Mesleki zorluklara, bir de kişisel yaşamın zorları eklendimi di, Polis ne yapsın..!!! 
Etten kemikten her biri..Duyguları var.. kapleri bizimki gibi..
Vicdan ve dahası.. Duyguları var en başta..
Daraldrı mı  kendi problemleri ile, yine hiç bir şey yok gibi, mesaisinde olamlı bir Polis..
Ösel hayat, bağlamaz mesleği.. Tıpkı bizde ki gibi..
Önemli bir gündür, ailenle yaşaman gerek. İş çıkar, olay olur, vukat yaşanır, gitmek durumundasın.. İster sen gitme...!!!
Zordur bazı meslekler.. Zordur da, bu iş zor da diyemezsin üssüne..
Kim bilir ne derdi var, çekip gidenlerin..Çareyi gitmekte bulanların...
Kim diyor ki, 'Bu sebep mi dir çekip gitmeye...'
Ben böyle diyenlere; "Sebep senin için ne olmalı...! Acabaaa..!!!!" diye haykırıyorum...
Giden gitti.. Bir can aramızdan ayrıldı.. Rabbim rahmeteni esirgemesin.. taksiratını af etsin inşaallah..
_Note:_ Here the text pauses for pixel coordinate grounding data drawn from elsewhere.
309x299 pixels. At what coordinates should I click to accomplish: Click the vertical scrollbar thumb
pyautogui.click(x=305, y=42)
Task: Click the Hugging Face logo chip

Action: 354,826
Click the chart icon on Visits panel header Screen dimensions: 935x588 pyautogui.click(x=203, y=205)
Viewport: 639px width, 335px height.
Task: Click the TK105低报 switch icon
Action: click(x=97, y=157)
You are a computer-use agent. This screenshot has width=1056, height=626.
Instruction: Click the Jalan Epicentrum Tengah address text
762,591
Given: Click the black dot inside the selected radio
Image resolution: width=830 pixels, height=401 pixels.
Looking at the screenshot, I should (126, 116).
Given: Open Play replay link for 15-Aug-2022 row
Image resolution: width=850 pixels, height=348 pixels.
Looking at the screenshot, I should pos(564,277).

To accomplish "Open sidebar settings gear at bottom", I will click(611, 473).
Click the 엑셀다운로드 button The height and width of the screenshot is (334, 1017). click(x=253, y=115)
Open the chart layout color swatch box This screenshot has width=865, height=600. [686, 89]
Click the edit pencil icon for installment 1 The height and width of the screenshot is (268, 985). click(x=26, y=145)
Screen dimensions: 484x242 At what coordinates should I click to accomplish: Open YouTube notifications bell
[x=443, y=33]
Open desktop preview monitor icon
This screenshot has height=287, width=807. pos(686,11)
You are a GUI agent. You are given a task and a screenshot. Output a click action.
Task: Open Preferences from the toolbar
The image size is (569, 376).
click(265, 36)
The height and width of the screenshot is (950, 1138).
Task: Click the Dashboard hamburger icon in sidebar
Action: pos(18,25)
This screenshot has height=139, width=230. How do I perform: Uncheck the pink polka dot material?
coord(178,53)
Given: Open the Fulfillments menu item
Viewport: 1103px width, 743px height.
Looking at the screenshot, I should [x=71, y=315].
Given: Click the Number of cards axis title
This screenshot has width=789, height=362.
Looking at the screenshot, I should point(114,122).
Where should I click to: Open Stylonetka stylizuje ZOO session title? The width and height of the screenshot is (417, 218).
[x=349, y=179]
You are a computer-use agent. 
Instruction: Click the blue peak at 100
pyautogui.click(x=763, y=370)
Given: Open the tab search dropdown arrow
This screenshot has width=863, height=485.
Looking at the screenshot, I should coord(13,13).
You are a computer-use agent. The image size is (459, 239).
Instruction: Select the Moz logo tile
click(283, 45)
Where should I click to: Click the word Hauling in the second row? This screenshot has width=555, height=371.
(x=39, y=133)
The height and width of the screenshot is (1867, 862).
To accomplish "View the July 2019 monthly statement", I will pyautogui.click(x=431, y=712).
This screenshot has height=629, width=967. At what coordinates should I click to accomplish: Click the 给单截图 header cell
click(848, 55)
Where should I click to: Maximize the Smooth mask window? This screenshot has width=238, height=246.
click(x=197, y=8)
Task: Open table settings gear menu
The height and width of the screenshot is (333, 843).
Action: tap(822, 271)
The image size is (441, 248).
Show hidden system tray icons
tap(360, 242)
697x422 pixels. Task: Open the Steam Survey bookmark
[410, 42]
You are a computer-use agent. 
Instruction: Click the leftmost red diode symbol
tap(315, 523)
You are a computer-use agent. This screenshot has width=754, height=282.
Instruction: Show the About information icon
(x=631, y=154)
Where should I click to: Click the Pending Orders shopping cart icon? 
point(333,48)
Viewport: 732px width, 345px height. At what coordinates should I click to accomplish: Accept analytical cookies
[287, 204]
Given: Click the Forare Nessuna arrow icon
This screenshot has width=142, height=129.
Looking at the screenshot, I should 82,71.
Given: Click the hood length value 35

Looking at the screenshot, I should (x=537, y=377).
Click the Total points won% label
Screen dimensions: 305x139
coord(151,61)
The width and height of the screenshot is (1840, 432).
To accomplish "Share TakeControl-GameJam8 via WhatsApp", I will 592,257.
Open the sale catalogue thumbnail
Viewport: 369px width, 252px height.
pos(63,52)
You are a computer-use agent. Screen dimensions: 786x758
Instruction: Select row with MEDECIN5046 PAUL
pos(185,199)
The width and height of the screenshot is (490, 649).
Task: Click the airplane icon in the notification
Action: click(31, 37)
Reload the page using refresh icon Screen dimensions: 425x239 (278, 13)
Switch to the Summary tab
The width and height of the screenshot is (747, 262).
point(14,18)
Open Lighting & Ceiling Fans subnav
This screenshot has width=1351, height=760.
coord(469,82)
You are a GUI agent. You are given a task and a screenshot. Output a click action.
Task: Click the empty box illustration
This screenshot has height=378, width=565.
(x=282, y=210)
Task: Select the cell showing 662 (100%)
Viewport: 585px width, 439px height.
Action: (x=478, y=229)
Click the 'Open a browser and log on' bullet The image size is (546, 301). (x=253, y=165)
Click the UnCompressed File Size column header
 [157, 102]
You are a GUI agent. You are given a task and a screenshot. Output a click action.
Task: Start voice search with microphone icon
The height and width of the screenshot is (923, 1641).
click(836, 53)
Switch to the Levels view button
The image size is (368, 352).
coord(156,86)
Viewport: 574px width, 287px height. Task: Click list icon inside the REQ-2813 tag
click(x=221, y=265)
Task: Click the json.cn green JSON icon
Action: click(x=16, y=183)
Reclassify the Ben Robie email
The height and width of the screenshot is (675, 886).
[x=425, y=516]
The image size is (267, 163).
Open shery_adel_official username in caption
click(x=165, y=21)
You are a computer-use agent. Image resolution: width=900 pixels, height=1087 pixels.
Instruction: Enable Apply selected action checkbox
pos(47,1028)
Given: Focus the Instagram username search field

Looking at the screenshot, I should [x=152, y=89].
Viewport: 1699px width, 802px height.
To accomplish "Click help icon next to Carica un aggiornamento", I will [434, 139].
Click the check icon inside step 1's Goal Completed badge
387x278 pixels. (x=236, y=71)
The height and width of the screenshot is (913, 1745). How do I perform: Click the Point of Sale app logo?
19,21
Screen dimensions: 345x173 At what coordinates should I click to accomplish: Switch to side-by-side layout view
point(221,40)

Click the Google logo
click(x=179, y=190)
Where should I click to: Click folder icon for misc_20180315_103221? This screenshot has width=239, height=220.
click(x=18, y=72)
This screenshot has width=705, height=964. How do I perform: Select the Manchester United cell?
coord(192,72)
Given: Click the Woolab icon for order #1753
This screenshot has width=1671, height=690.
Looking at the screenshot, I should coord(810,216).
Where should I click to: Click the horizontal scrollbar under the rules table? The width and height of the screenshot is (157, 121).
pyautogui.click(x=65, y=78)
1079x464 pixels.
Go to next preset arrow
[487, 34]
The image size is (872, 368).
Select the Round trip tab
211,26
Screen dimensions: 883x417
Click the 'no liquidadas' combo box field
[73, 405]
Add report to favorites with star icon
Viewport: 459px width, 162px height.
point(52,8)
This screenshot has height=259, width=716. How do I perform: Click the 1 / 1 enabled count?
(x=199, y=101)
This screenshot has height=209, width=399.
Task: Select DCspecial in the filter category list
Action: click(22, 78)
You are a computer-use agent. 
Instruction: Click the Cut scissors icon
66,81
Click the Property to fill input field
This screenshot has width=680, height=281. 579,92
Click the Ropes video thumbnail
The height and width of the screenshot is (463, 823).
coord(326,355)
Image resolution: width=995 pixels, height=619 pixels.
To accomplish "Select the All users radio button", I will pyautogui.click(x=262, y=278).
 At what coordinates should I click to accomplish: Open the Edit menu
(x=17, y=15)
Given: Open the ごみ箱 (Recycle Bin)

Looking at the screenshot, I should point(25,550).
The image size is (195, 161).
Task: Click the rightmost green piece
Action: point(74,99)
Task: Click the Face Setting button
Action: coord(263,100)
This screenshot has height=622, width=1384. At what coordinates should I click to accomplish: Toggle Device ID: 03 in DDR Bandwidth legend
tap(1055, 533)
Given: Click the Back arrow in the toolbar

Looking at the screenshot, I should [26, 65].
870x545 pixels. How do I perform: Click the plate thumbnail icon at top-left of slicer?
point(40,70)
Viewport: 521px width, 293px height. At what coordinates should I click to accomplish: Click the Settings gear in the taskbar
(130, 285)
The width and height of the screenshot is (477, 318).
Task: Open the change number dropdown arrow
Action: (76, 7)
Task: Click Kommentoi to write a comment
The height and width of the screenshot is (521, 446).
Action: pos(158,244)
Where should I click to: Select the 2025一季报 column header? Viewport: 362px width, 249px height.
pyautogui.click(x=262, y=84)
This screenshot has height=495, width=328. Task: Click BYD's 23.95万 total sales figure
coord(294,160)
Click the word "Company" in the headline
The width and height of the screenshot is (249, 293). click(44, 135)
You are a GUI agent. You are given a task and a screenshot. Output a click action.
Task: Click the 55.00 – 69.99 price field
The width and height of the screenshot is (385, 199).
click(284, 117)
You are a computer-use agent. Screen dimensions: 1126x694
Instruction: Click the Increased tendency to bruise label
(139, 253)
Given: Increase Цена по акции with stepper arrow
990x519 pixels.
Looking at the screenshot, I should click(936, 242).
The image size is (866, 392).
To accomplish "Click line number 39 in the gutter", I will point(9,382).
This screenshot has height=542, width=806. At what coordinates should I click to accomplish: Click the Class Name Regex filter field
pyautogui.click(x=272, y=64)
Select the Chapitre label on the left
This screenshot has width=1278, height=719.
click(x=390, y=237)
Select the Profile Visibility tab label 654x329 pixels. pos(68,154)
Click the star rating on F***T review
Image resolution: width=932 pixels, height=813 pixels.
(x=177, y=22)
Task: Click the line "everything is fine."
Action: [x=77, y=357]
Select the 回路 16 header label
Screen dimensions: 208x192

Daha neler geliyor içimden de, susuyorum.. Susmalıyım çünkü.. Asla laf söyletmeyeecğim DEVLETİME, dolaylı da olsa HAYIFLANMAK OLMAZ ÇÜNKÜ..
BİR ACI HABER ALDIK, ÖNCEKİ GÜNÜN AKŞAM ÜZERİ..
BU OLAYDAN YAKLAŞIK 9 SZAAT ÖNCE KALEME ALINAN BİR PAYLAŞIMA RASTLAMIŞTIM SOSYAL MEDYADA.. İçimden bu konudan söz etmek geçmedi o an.. Etmedim de zaten..
Fakat ne oldu ise, sonrasında oldu.. Acı haberi gelen memur arkadaşı tanırdım.. Tekrardan rahmet diliyorum..
Peki ya, bahsettiğim acı haberden 9 saat önce gelen o paylaşımda , ne tür ifdaler yer buluyordu..
Emekli bir memur..Onu da tanırım.. İşittikleri karşısında, alınan acı haberler sonucunda belki de yazdı bunları..
Bundan sonrasını yorumlamayacağım.. Yazılanlardan söz edeceğim..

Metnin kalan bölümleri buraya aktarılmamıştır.